Case Report
Copyright ©The Author(s) 2017. Published by Baishideng Publishing Group Inc. All rights reserved.
World J Gastroenterol. Mar 7, 2017; 23(9): 1720-1724
Published online Mar 7, 2017. doi: 10.3748/wjg.v23.i9.1720
Gastrointestinal stromal tumor of the stomach with axillary lymph node metastasis: A case report
Naoki Kubo, Nobumichi Takeuchi
Naoki Kubo, Nobumichi Takeuchi, Department of Surgery, Ina central Hospital, Inashi, Nagano 396-8555, Japan
Author contributions: Kubo N and Takeuchi N participated in the surgery of this case; Takeuchi N treated the patient after surgery; Kubo N drafted the manuscript and all authors read and approved the final manuscript.
Institutional review board statement: This case report was exempt from the Institutional Review Board standard at the Ina Central Hospital.
Informed consent statement: The patient has died no consent obtained.
Conflict-of-interest statement: The authors have no conflicts of interest.
Open-Access: This article is an open-access article which was selected by an in-house editor and fully peer-reviewed by external reviewers. It is distributed in accordance with the Creative Commons Attribution Non Commercial (CC BY-NC 4.0) license, which permits others to distribute, remix, adapt, build upon this work non-commercially, and license their derivative works on different terms, provided the original work is properly cited and the use is non-commercial. See: http://creativecommons.org/licenses/by-nc/4.0/
Correspondence to: Naoki Kubo, MD, Department of Surgery, Ina central Hospital, 1313-1, koshiroukubo, Inashi, Nagano 396-8555, Japan. nkazumihp@yahoo.co.jp
Telephone: +81-265-723121 Fax: +81-265-782248
Received: October 31, 2016
Peer-review started: November 1, 2016
First decision: December 2, 2016
Revised: January 5, 2017
Accepted: January 17, 2017
Article in press: January 18, 2017
Published online: March 7, 2017
Abstract

Gastrointestinal stromal tumors (GISTs) are the most common type of gastrointestinal mesenchymal tumors, although metastasis to the perigastric lymph nodes is relatively rare, compared with liver or peritoneal metastasis. In this report, we describe a case of stomach GIST with a solitary simultaneous metastasis in the left axillary lymph node. A 68-year-old man was diagnosed with a large upper-stomach GIST, and computed tomography and positron emission tomography revealed masses in the left axilla and right mediastinum. We did not detect evidence of metastases to the liver, or other sites including the perigastric lymph nodes, although findings from the surgically resected axillary lymph nodes were compatible with GIST metastasis. Treatment using imatinib markedly reduced the gastric and mediastinal lesions, and this response persisted for 3 years. The patient subsequently experienced rapid growth of the gastric lesion without mediastinal or axilla recurrence, which required palliative surgery. Despite continuing medical treatment (sunitinib and regorafenib), the patient died of liver metastases 23 mo after the surgery. Based on our findings, it appears that the axillary lymph nodes can be a potential metastatic site for GIST metastasis.
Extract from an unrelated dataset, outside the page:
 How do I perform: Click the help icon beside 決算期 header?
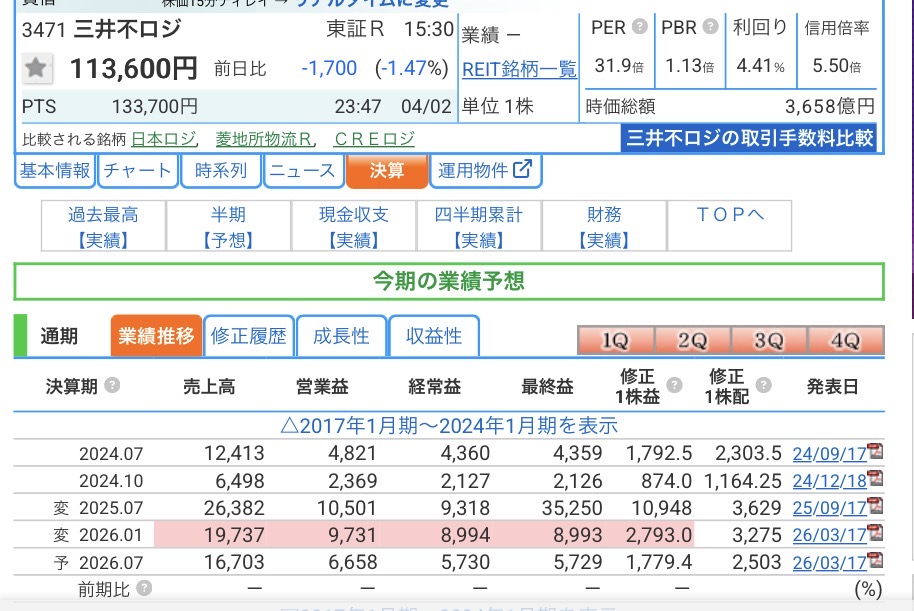pos(112,386)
Keywords: Gastrointestinal stromal tumor, Axillary, Lymph node, Metastasis, Imatinib

Core tip: Gastrointestinal stromal tumors (GISTs) are the most common type of gastrointestinal mesenchymal tumors, although metastasis to the perigastric lymph nodes is relatively rare, compared to liver or peritoneal metastasis. In this report, we describe a case of stomach GIST with a solitary simultaneous metastasis in the left axillary lymph node. Based on our findings, it appears the axillary lymph nodes can be a potential metastatic site of GIST metastasis.